I dont see the bug - this is pretty standard.
Actually there is one issue, now that i think of it. The way IEEE
maps priority is the opposite of the way IETF does it ;->
If you have 8 priorities then priority 7 would be the highest in 
IEEE speak (i.e most important) but priority 0 would be the one
considered most important for IEEE. so a strict TOS -> skb->priority
wont work ;->


> > I dont think so - as long as you map to a specific qdisc things should
> > work fine. i.e the scheduling semantics will be taken good care of by
> > the qdisc level.
> > So lets separate the two levels, driver and qdisc level.
> > I dont think they should be synchronized. In my opinion, the
> > synchronization point is the configurator/operator/management s/ware of
> > the box.
> QoS policies are dictated by access point, they are coming to the driver from 
> the link side. And I see no way to let upper layers to know these policies.

Huh? Are these speacial L2 level frames which carry the policy?
Sounds like the people doing this were on some cheap crack.
Can you describe these frames a little more?

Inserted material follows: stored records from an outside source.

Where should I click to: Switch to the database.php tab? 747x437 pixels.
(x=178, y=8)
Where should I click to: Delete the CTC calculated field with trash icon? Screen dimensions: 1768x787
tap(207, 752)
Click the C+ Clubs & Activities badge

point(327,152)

> > - Shut down device only when highest(1) priority ring is full.
> > - if packets received for priority 2 and 3 and their respective rings
> > are full, drop the packet in the driver and return a 0 i.e dont shut
> > device.
> Real situation:
> - - highest priority is VOIP (200 bytes each 20ms). With decent link, it will 
> always pass.
> - - low priority is ftp bulk transfer. stack pushes more then driver can tx. 
> I 
> will silently drop 9 out of 10 packets. Not a good behavior.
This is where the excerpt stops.